Could you transcribe the entries below exactly, without any of the pictures?

-- -- --

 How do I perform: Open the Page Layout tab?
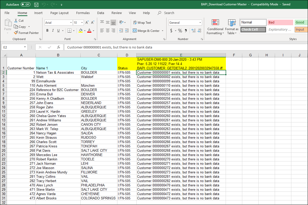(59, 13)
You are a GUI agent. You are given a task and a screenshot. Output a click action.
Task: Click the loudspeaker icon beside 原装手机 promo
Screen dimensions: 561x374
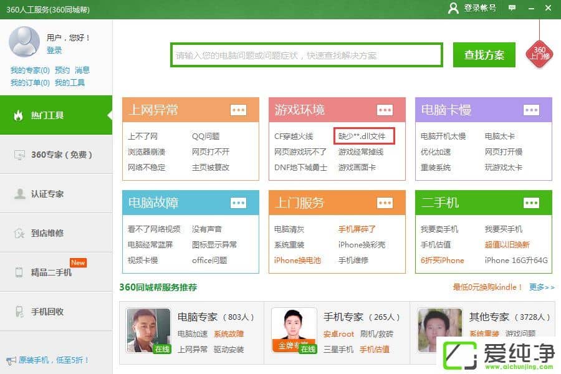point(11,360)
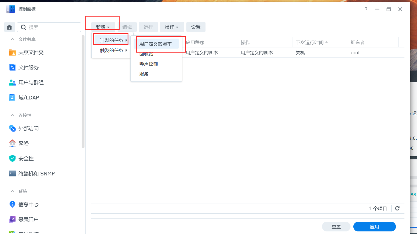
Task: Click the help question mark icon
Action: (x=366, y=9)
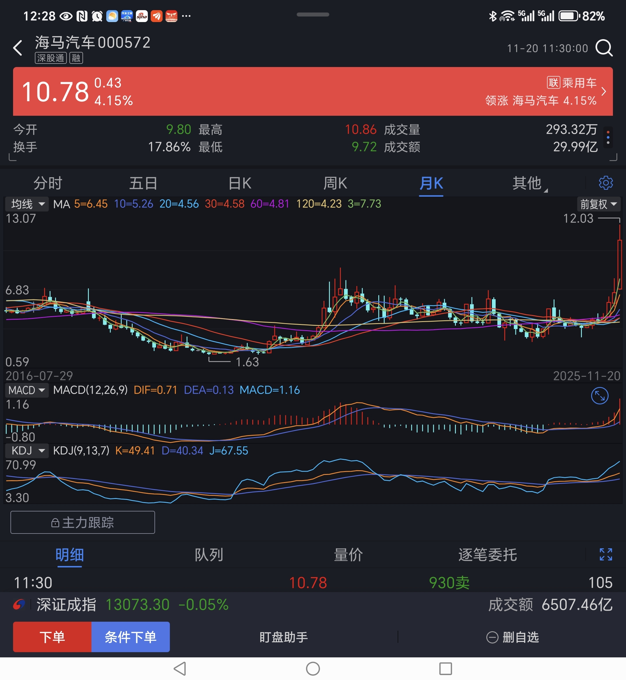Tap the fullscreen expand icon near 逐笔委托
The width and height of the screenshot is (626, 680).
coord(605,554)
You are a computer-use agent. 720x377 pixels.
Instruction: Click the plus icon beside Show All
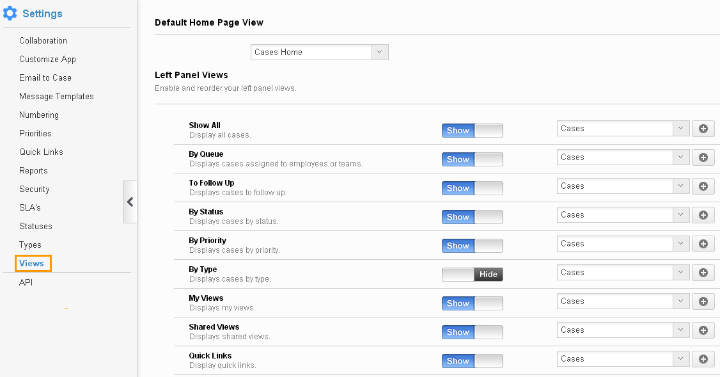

-- -- --

_RESULT OF THE TASK_:
 How do I perform: Open the Page Layout tab?
(59, 13)
You are a GUI agent. You are given a task and a screenshot. Output a click action.
Task: Click the loudspeaker icon beside 原装手机 promo
Screen dimensions: 561x374
point(11,360)
Task: Click the help question mark icon
Action: (x=366, y=9)
Tap the fullscreen expand icon near 逐笔委托
The width and height of the screenshot is (626, 680).
coord(605,554)
You are a computer-use agent. 720x377 pixels.
Instruction: Click the plus icon beside Show All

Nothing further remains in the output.